- EXERCISE BRIEF: Could you turn the lines below into a Markdown table with the columns "No." and "Line", numbering each row, skipping blank lines, and leaving out the pictures?

Lines for locating displayed items:
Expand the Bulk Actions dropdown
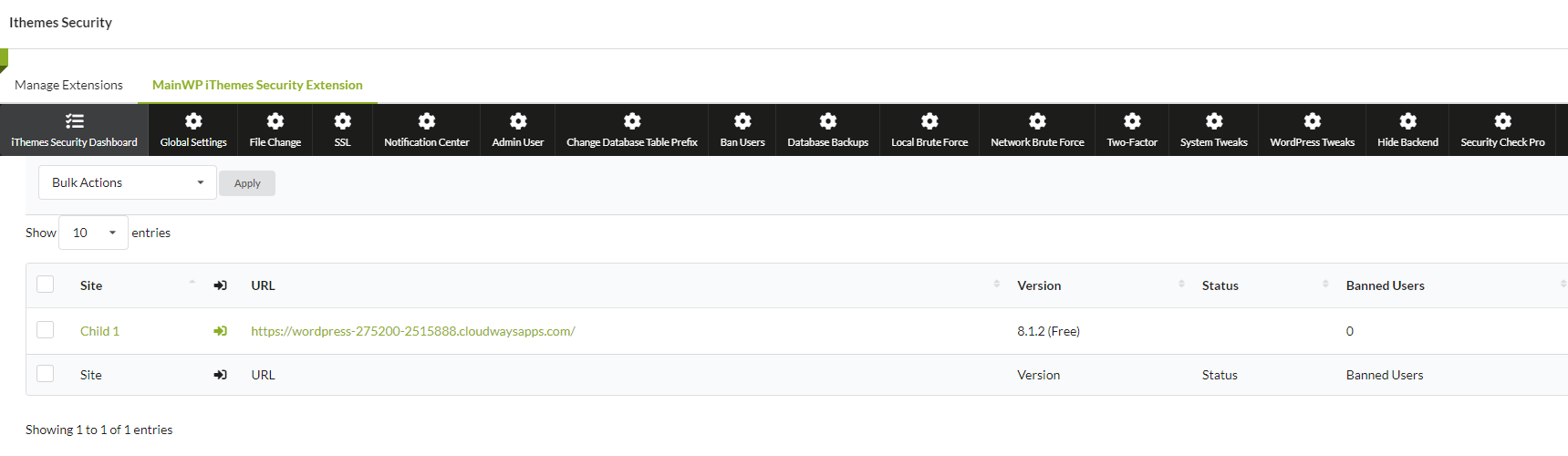Image resolution: width=1568 pixels, height=456 pixels. pos(128,182)
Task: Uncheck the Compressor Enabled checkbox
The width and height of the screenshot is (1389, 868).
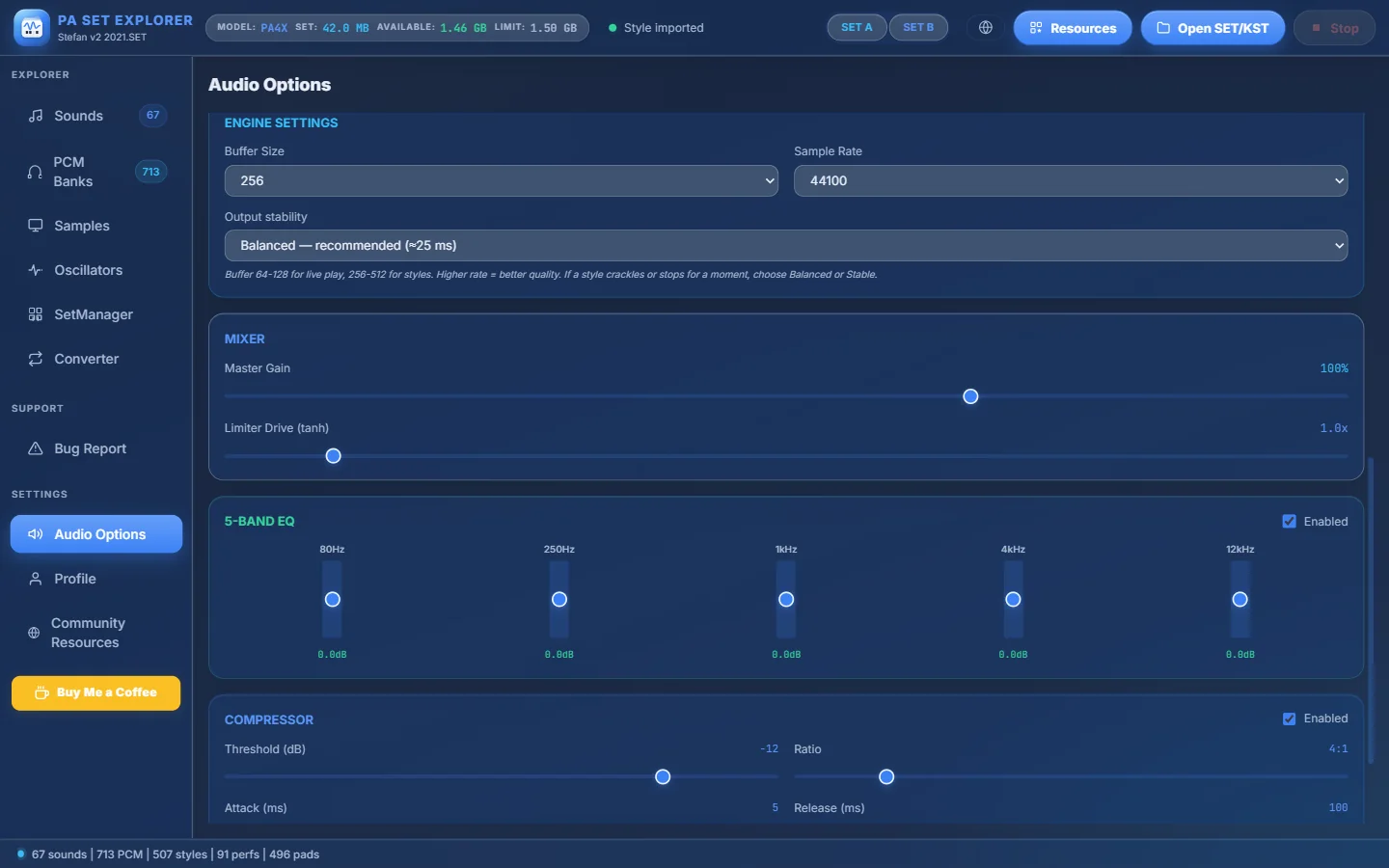Action: pyautogui.click(x=1289, y=719)
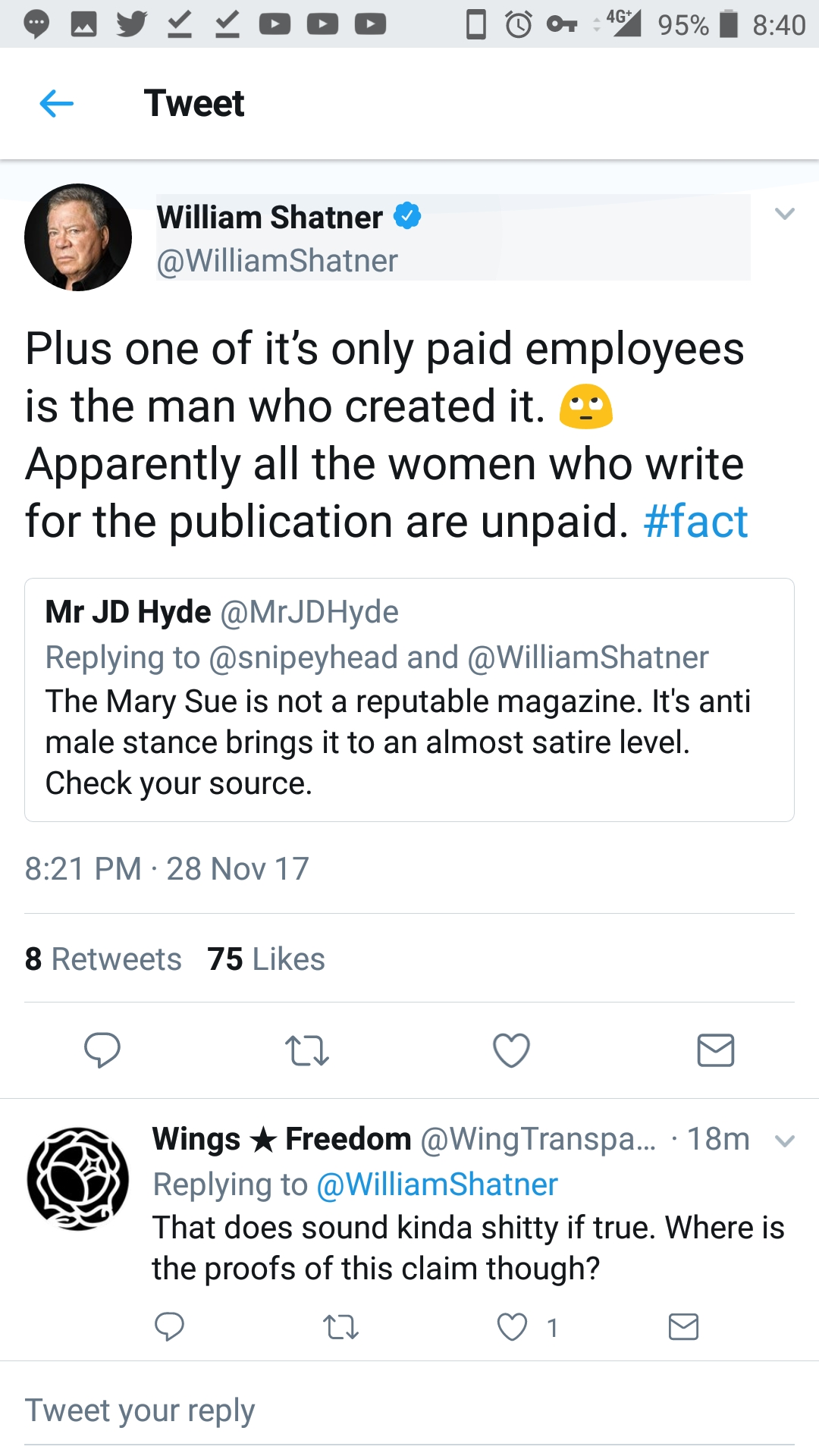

- SOLUTION:
| No. | Line |
|---|---|
| 1 | Expand the Bulk Actions dropdown |
| 2 | Image resolution: width=1568 pixels, height=456 pixels. pos(128,182) |
| 3 | Task: Uncheck the Compressor Enabled checkbox |
| 4 | The width and height of the screenshot is (1389, 868). |
| 5 | Action: pyautogui.click(x=1289, y=719) |